- [Assignment] Among the entries that follow, find every line with the word "height" and copy it.

- [Supplied records]
================

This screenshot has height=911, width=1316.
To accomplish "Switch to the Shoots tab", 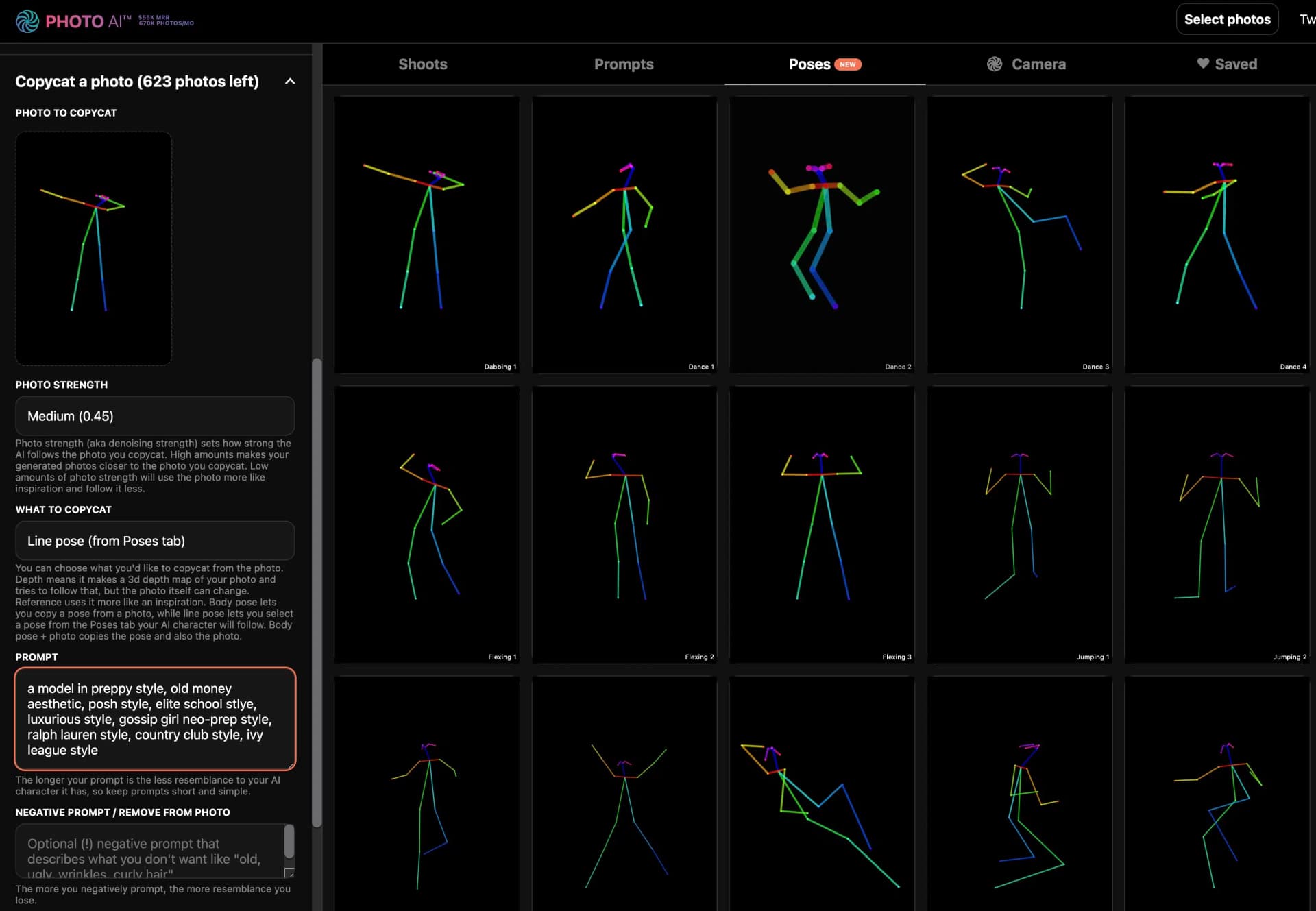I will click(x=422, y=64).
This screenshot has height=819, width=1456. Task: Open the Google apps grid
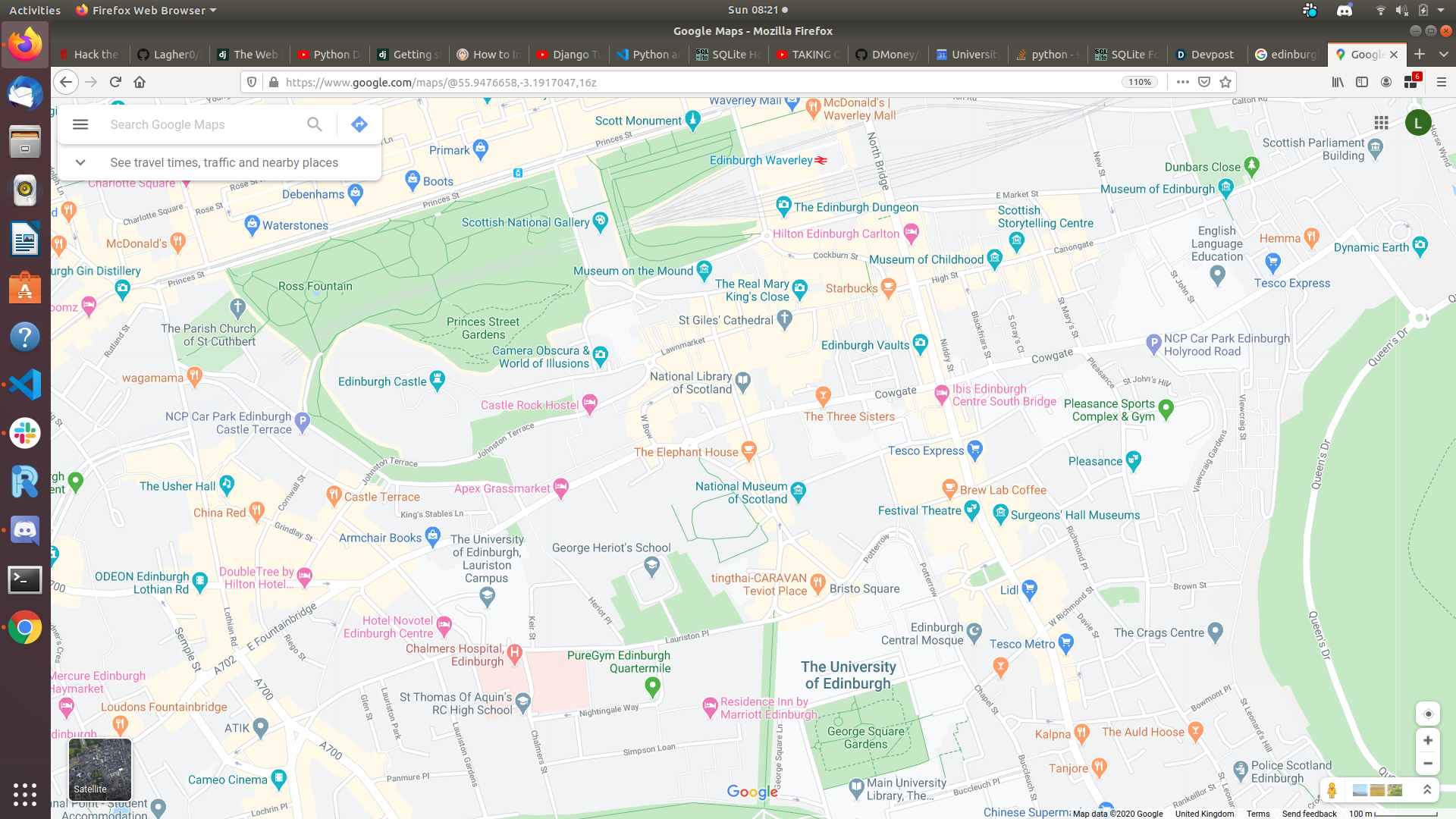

================

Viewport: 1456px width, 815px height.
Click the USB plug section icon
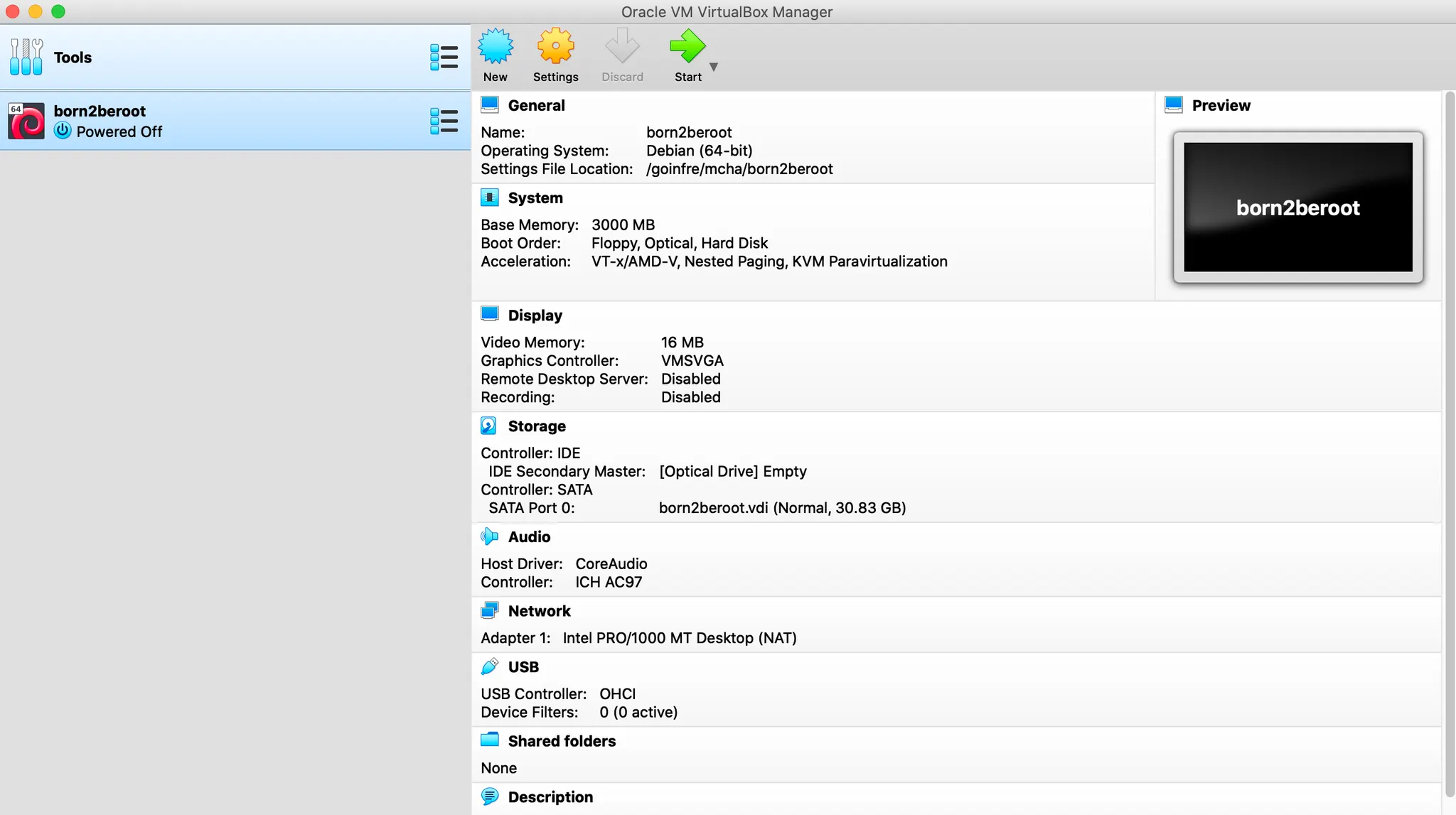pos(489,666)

================

- [Output for this exercise]
This screenshot has height=911, width=1316.
This screenshot has height=819, width=1456. Task: Open the Google apps grid
Viewport: 1456px width, 815px height.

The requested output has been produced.